An embodiment of the patient support apparatus includes a support base including a head end support and a foot end support positioned in spaced relation to the head end support, an upper body support frame hingedly connected to the head end support, and a lower body support frame hingedly connected the foot end support and hingedly connected the upper body support frame to enable angular articulation between the support frames. A length compensator is engaged between an end of one of the support frames and its respective end support to thereby enable the angular articulation between the support frames and with the end supports. A body slide assembly including a body slide member engages one of the support frames in such a manner as to enable sliding movement on the associated support frame, and a body slide motor is engaged between the body slide member and the associated support frame with which the body slide member is slidingly engaged. The body slide assembly can be adapted either as an upper body slide assembly or a lower body slide assembly. A body slide position encoder is engaged between said body slide assembly and the associated support frame in such a manner as to generate a slide position signal indicating a position of the slide member along the associated support frame.

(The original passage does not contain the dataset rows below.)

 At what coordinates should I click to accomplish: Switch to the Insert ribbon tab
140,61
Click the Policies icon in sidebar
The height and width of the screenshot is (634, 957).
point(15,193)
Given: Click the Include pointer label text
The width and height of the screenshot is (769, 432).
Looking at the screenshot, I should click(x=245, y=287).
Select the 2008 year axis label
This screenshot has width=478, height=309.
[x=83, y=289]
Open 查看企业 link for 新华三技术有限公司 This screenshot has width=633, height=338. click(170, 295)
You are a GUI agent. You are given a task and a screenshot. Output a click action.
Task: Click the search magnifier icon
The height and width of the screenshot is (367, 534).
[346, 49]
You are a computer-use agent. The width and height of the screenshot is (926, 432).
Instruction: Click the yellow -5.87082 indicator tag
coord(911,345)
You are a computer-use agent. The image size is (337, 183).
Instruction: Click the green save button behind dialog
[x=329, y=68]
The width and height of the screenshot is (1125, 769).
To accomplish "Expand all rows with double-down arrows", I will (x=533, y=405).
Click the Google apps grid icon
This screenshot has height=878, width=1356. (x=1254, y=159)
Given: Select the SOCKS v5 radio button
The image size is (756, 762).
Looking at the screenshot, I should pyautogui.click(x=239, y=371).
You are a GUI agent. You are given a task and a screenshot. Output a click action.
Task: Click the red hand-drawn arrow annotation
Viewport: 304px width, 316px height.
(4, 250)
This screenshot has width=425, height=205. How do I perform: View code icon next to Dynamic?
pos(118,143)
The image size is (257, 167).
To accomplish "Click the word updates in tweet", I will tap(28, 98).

A hinge motor is engaged between the support frames at a hinge therebetween and is operable to vary an angular relationship between the support frames. A hinge angle encoder is engaged with said hinge motor in such a manner as to generate a hinge angle signal indicating the angular relationship between the support frames. A patient support controller or control computer has the slide motor, the slide position encoder, the hinge motor, and the hinge angle encoder interfaced thereto. The controller is operative to coordinate positioning of the slide member along the associated support frame by the slide motor, as indicated by the slide position signal, with variations of the angular relationship between the support frames by the hinge motor, as indicated by the hinge angle signal.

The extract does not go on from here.